### Task prompt
A complete and exact copy of the entries below is the expected result.

### Input data
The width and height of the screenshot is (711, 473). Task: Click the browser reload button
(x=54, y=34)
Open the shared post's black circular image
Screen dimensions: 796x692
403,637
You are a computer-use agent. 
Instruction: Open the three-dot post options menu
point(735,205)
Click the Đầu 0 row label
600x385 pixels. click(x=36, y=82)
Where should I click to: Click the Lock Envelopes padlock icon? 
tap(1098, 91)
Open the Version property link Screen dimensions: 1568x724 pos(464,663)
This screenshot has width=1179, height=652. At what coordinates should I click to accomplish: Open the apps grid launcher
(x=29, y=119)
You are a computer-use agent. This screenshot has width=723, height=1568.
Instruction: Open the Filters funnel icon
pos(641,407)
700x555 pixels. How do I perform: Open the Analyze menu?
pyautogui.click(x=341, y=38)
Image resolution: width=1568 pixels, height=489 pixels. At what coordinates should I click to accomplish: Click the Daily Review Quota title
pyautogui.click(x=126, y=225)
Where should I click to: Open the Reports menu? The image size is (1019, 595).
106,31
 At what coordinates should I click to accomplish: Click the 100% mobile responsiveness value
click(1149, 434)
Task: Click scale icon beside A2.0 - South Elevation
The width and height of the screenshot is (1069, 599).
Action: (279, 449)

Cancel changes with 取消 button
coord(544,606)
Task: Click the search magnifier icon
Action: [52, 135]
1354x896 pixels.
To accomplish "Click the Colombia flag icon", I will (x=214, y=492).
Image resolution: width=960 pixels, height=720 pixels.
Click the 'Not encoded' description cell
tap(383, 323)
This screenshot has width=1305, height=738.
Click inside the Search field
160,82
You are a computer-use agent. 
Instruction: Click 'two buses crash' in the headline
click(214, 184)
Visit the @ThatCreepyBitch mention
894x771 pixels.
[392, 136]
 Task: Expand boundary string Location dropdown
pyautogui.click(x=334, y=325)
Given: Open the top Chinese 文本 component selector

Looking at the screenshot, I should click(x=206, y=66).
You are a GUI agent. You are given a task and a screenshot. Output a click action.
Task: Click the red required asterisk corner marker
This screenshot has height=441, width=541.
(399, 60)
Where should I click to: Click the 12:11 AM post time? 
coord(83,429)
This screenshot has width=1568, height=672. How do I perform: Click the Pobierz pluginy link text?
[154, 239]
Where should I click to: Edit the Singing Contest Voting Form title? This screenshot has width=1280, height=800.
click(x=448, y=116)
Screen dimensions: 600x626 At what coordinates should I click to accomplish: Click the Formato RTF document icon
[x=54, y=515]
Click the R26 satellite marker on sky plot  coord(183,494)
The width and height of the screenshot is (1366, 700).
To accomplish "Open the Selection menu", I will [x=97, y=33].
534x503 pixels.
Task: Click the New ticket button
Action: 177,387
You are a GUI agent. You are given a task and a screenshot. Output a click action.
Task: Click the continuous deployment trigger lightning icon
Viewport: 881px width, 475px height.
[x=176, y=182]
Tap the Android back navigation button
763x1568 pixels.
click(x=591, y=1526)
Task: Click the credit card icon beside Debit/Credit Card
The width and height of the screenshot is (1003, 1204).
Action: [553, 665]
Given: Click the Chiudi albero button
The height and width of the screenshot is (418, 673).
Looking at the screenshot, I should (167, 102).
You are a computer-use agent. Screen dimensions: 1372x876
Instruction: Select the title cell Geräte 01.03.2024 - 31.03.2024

### Response to the task
The width and height of the screenshot is (711, 473). Task: Click the browser reload button
(x=54, y=34)
Open the shared post's black circular image
Screen dimensions: 796x692
403,637
You are a computer-use agent. 
Instruction: Open the three-dot post options menu
point(735,205)
Click the Đầu 0 row label
600x385 pixels. click(x=36, y=82)
Where should I click to: Click the Lock Envelopes padlock icon? 
tap(1098, 91)
Open the Version property link Screen dimensions: 1568x724 pos(464,663)
This screenshot has width=1179, height=652. At what coordinates should I click to accomplish: Open the apps grid launcher
(x=29, y=119)
You are a computer-use agent. This screenshot has width=723, height=1568.
Instruction: Open the Filters funnel icon
pos(641,407)
700x555 pixels. How do I perform: Open the Analyze menu?
pyautogui.click(x=341, y=38)
Image resolution: width=1568 pixels, height=489 pixels. At what coordinates should I click to accomplish: Click the Daily Review Quota title
pyautogui.click(x=126, y=225)
Where should I click to: Open the Reports menu? The image size is (1019, 595).
106,31
 At what coordinates should I click to accomplish: Click the 100% mobile responsiveness value
click(1149, 434)
Task: Click scale icon beside A2.0 - South Elevation
The width and height of the screenshot is (1069, 599).
Action: (279, 449)

Cancel changes with 取消 button
coord(544,606)
Task: Click the search magnifier icon
Action: [52, 135]
1354x896 pixels.
To accomplish "Click the Colombia flag icon", I will (x=214, y=492).
Image resolution: width=960 pixels, height=720 pixels.
Click the 'Not encoded' description cell
tap(383, 323)
This screenshot has width=1305, height=738.
Click inside the Search field
160,82
You are a computer-use agent. 
Instruction: Click 'two buses crash' in the headline
click(214, 184)
Visit the @ThatCreepyBitch mention
894x771 pixels.
[392, 136]
 Task: Expand boundary string Location dropdown
pyautogui.click(x=334, y=325)
Given: Open the top Chinese 文本 component selector

Looking at the screenshot, I should click(x=206, y=66).
You are a GUI agent. You are given a task and a screenshot. Output a click action.
Task: Click the red required asterisk corner marker
This screenshot has height=441, width=541.
(399, 60)
Where should I click to: Click the 12:11 AM post time? 
coord(83,429)
This screenshot has width=1568, height=672. How do I perform: Click the Pobierz pluginy link text?
[154, 239]
Where should I click to: Edit the Singing Contest Voting Form title? This screenshot has width=1280, height=800.
click(x=448, y=116)
Screen dimensions: 600x626 At what coordinates should I click to accomplish: Click the Formato RTF document icon
[x=54, y=515]
Click the R26 satellite marker on sky plot  coord(183,494)
The width and height of the screenshot is (1366, 700).
To accomplish "Open the Selection menu", I will [x=97, y=33].
534x503 pixels.
Task: Click the New ticket button
Action: 177,387
You are a GUI agent. You are given a task and a screenshot. Output a click action.
Task: Click the continuous deployment trigger lightning icon
Viewport: 881px width, 475px height.
[x=176, y=182]
Tap the Android back navigation button
763x1568 pixels.
click(x=591, y=1526)
Task: Click the credit card icon beside Debit/Credit Card
The width and height of the screenshot is (1003, 1204).
Action: [553, 665]
Given: Click the Chiudi albero button
The height and width of the screenshot is (418, 673).
Looking at the screenshot, I should (167, 102).
You are a computer-use agent. Screen dimensions: 1372x876
Instruction: Select the title cell Geräte 01.03.2024 - 31.03.2024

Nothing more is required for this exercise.